[RFC] haterm: reduce response-path overhead for large responses

Aleksandar Lazic Sun, 15 Mar 2026 07:14:40 -0700

Hi,

With help of AI have I seen some small improvements for haterm. As I fullyunderstand when this patches are not accepted because they were created with AIhelp.

Now what I have observed when I'm started to benchmark `haterm` locally and in asmall HTTP lab, focusing on direct H1/H2/H3 behaviour with larger responses.


Based on these measurements, I split a small patch series that tries to reduce
response-path overhead in `haterm` without changing its overall role as a
lightweight test server.

I compared `haterm` before and after the patch series using simple local A/B
tests.

Two local images were built from the same source tree:

- baseline: unmodified `haterm`
- patched: `haterm` with the patch series applied

Both were built with the same AWS-LC / QUIC-capable build path.
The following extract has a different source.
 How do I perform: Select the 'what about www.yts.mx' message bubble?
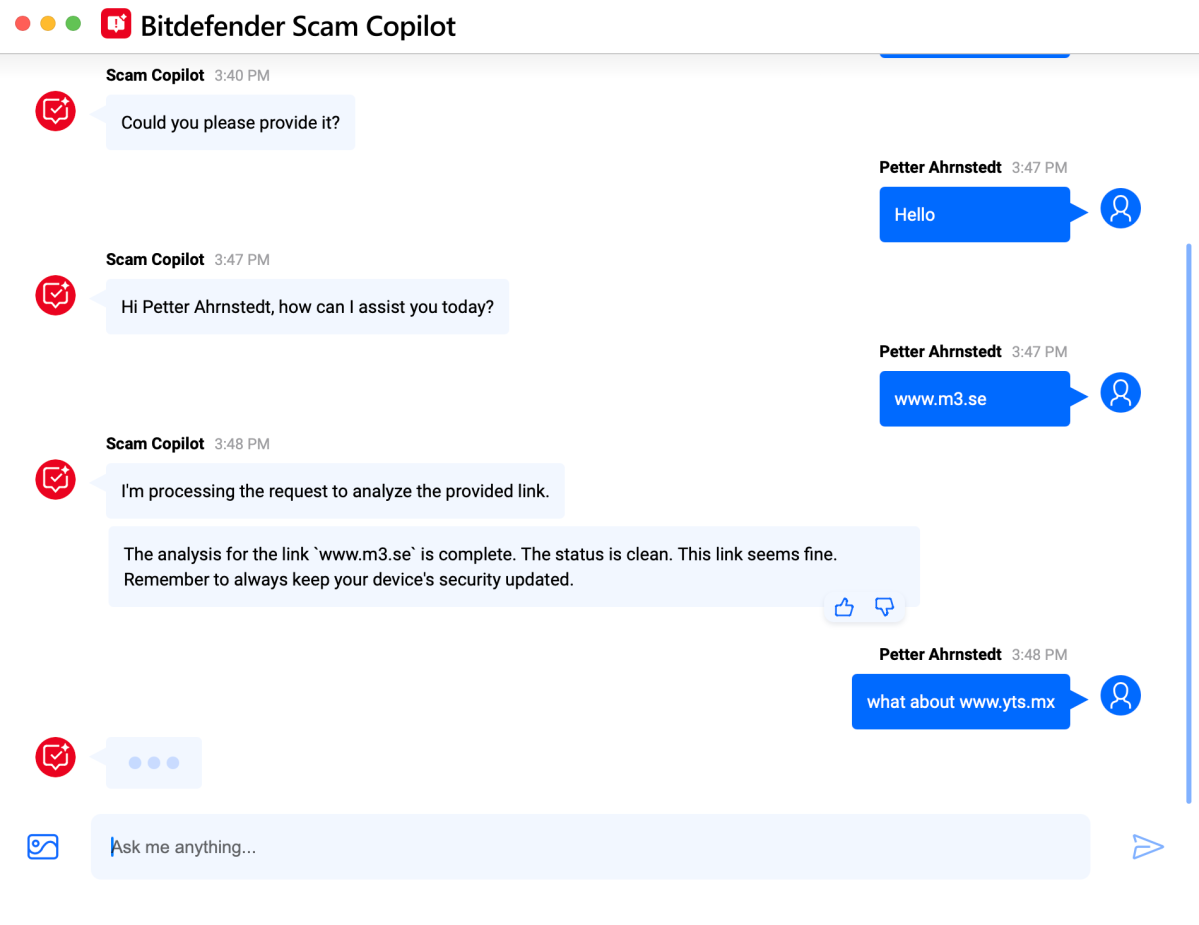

For each run, I started one local `haterm` instance and drove it directly with
the same `h2load`-based client setup. The same ports, TLS material, SNI and
request shape were used on both sides.

The workload was intentionally simple:

- GET requests
- response size: 256 kB
- direct measurements against `haterm`
- protocols tested separately:
  - HTTP/1.1
  - HTTP/2
  - HTTP/3

For each protocol, I compared:

- requests per second
- request latency
- coarse container CPU samples
- coarse container memory samples

The H2/H3 tests used the same TLS/SNI/ALPN settings in both cases.

Observed A/B result
===================

HTTP/1.1

In a repeated local smoke run with 8000 requests:

- baseline: 17499.88 req/s
- patched:  21390.95 req/s

That is roughly a +22% throughput improvement.

Mean request latency also moved slightly down:

- baseline: 15.11 ms
- patched:  14.35 ms

HTTP/2

In a local smoke run with 4000 requests:

- baseline: 13745.14 req/s
- patched:  14191.24 req/s

That is roughly a +3.2% throughput improvement.

Mean request latency moved slightly down:

- baseline: 17.89 ms
- patched:  17.50 ms

Coarse container samples during that run were approximately:

- CPU: 29.85% -> 28.89%
- memory: 91.54 MiB -> 92.09 MiB

HTTP/3

In a local smoke run with 4000 requests:

- baseline: 8934.47 req/s
- patched:  9221.99 req/s

That is roughly a +3.2% throughput improvement.

Mean request latency moved slightly down:

- baseline: 47.51 ms
- patched:  46.13 ms

Coarse container samples during that run were approximately:

- CPU: 84.70% -> 82.08%
- memory: 132.50 MiB -> 130.20 MiB

I do not want to overstate the exact percentages because these were local
smoke-style A/B tests, not long benchmark campaigns.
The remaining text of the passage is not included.